Die schreckliche Tat von Magdeburg zeigte auch im Hamburger Kulturleben Wirkung. Die Wiener Sängerknaben widmeten bei ihrem Weihnachtskonzert „Alle Jahre wieder“ in der Elbphilharmonie am Sonnabendmittag das Stück „The Prayer“ den Opfern des Anschlags.
Mit Entsetzen hat die Hamburger Bischöfin Kirsten Fehrs auf die Todesfahrt von Magdeburg reagiert. „Der menschenverachtende Anschlag von Magdeburg macht uns fassungslos“, schrieb Fehrs in ihrer Funktion als Ratsvorsitzende der Evangelischen Kirche in Deutschland (EKD) in einer gemeinsamen Erklärung mit dem Vorsitzenden der katholischen Deutschen Bischofskonferenz, Bischof Georg Bätzing. Die Gedanken und Gebete seien in diesen Stunden in Magdeburg.

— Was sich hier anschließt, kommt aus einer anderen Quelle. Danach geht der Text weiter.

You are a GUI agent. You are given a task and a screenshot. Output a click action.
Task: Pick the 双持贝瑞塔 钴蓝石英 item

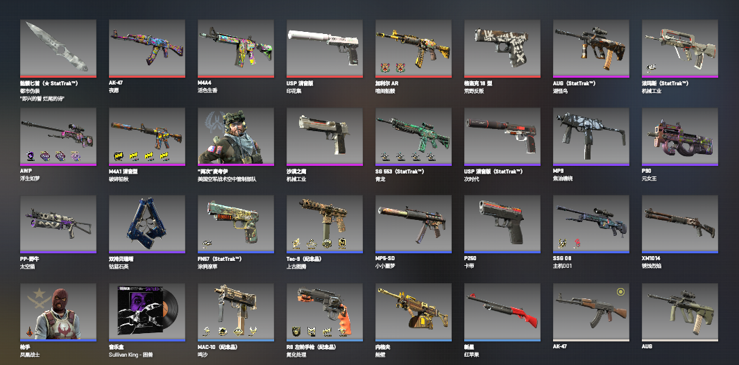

„Als Kirchen trauern wir mit den Angehörigen der Opfer dieses furchtbaren Angriffs und beten für die Verletzten und die Verstorbenen sowie für deren Angehörige, die jetzt um ihre Liebsten bangen.“ So viele unschuldige Menschen seien dieser sinnlosen Gewalt unmittelbar vor dem Weihnachtsfest zum Opfer gefallen.